The problem with finding an alternative was that they were no good, either - they were either missing needed features, or their interfaces were too cumbersome.
Sketch 3 is the first great alternative that I've seen, and it's become our main design tool at work. There are a ton of things that make it wonderful; here are a few of mine.
Variable-height artboards. in Photoshop, I prefer using layer comps to hold multiple screen states in the same design file. Trouble is, some of those screens are taller than others (for example, maybe you have a long sign-up form, but a short forgot-password view). With Photoshop, you kinda have to choose one screen height. Sketch removes this limitation in a beautiful way with its artboards.
Easy grids. You can easily duplicate an object to make a grid - or if you're duplicating an artboard, it'll drop in at exactly the right place.
Sketch Mirror. You should always, always, always preview your designs on-device. There are tools for doing this with Photoshop (Skala Preview and XScope) but neither works reliably for me - I often have to reset them every few minutes. Sketch Mirror, though? Works every time.
Keyboard shortcuts. Zoom to a selection, zoom to canvas, rename selection, group, ungroup, toggle selection visibility, toggle selection lock - these keyboard shortcuts are your friend. Enjoy them.
Adjust the radius on a rounded rectangle. Yes, Photoshop technically has this, but it is far too finicky to be reliable. Sketch is great at this.
Easy asset exporting. I love using Slicy for exporting assets from Photoshop, but Sketch's built-in tools are vastly better.
Background Blur. This didn't exist in Sketch 2, which is partly why we continued to use Photoshop - with iOS 7’s blur effects, you need background blur to get your nav bars to look right, and while there is a clever workaround with Photoshop's Smart Objects, it's still relatively painful - Sketch makes it vastly easier to design with blur.
Presentation Mode. Press CMD+. to toggle Presentation Mode. No need to export comps to an InDesign file to then generate a PDF - just press the key and you have a great way to handsomely present, right from the design file.

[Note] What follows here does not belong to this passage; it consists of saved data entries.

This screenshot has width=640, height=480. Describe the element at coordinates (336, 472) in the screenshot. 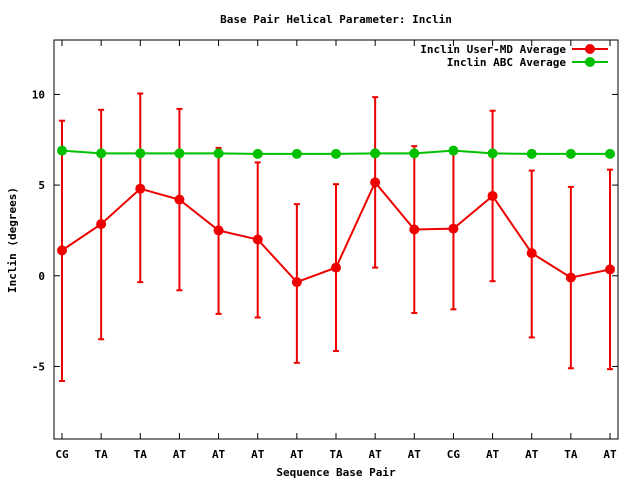

I see `x-axis-label: Sequence Base Pair` at that location.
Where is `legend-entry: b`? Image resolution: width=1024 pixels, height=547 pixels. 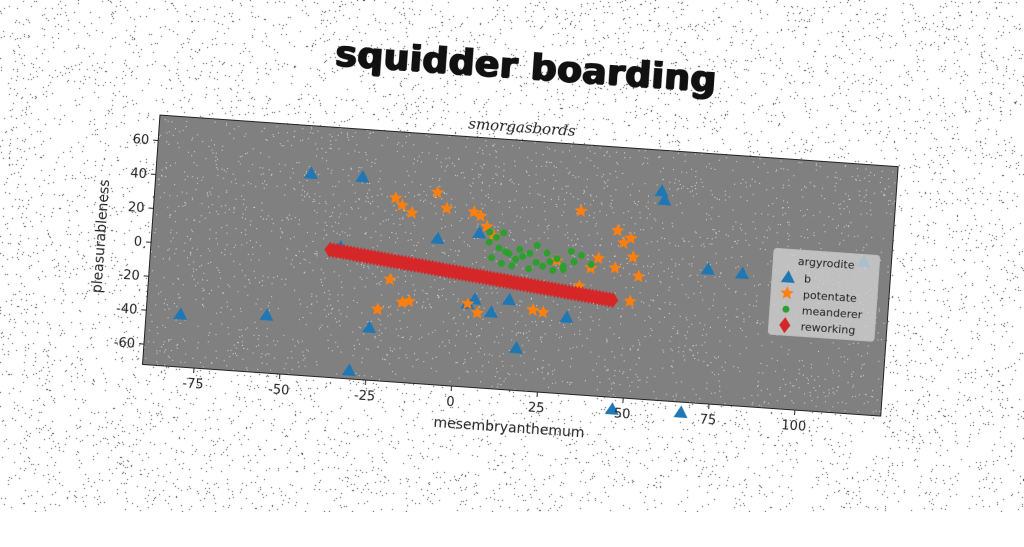 legend-entry: b is located at coordinates (808, 278).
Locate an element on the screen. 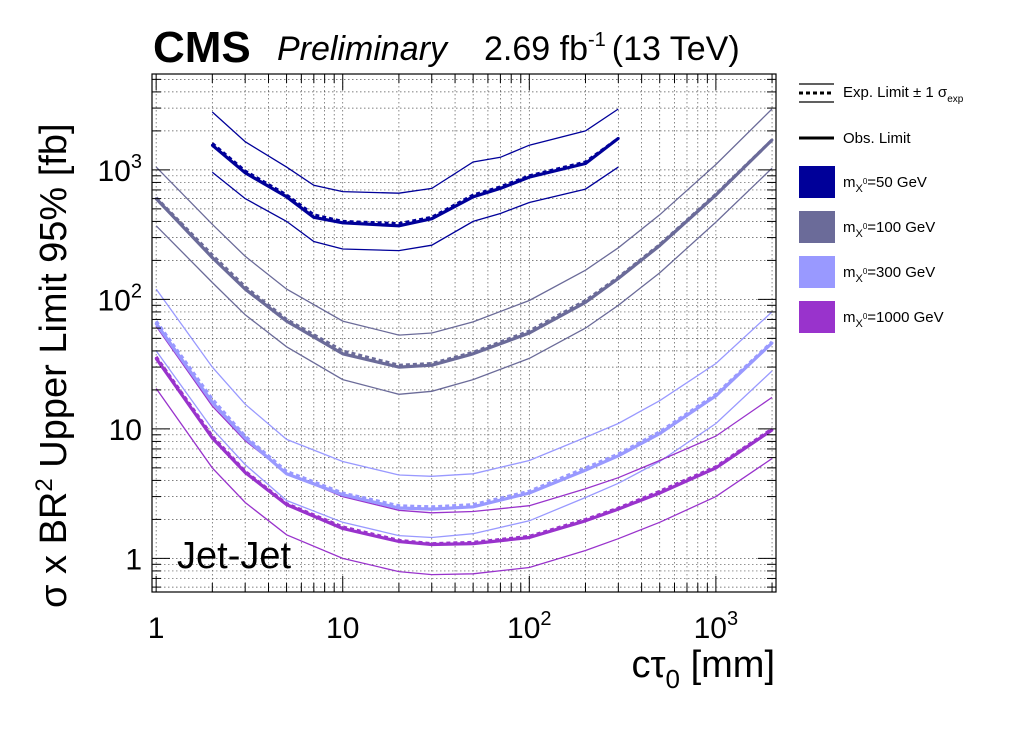 This screenshot has height=747, width=1022. x-tick-label: 1 is located at coordinates (156, 628).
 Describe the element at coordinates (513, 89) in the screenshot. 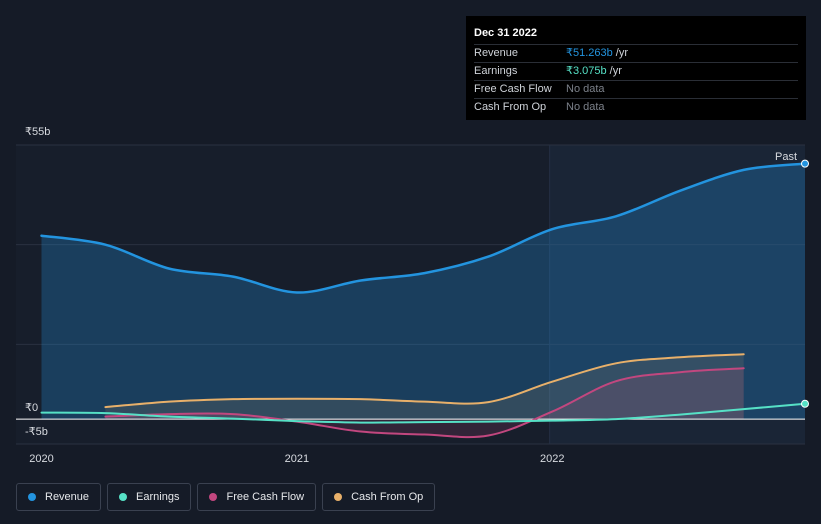

I see `tooltip-label: Free Cash Flow` at that location.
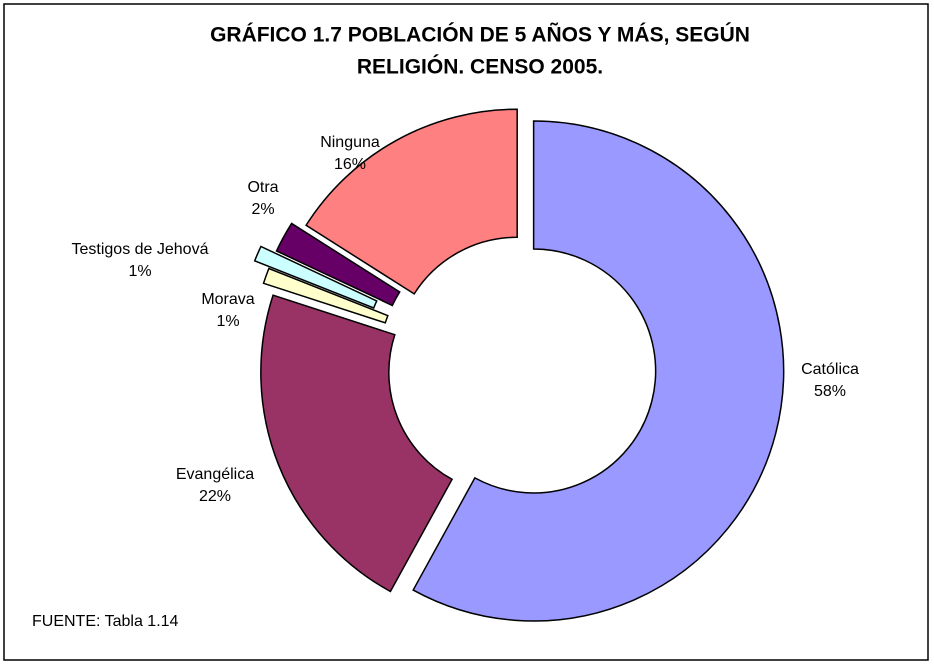 This screenshot has height=666, width=934. Describe the element at coordinates (350, 142) in the screenshot. I see `slice-label: Ninguna` at that location.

The whole team can use it. Sketch is vastly more affordable, and it's a native app, so developers and testers feel more comfortable jumping in to the files, rather than having to wait for a designer to pull color, opacity, typography, layout, and z-axis stuff out of the costly-and-hard-to-learn Photoshop. It will save you time.
Sketch certainly has its problems, too - for one, the performance can get pretty slow with a complex design file - but it's improving faster than Photoshop is, and is so tuned towards software design that it's been a complete delight to work in full-time.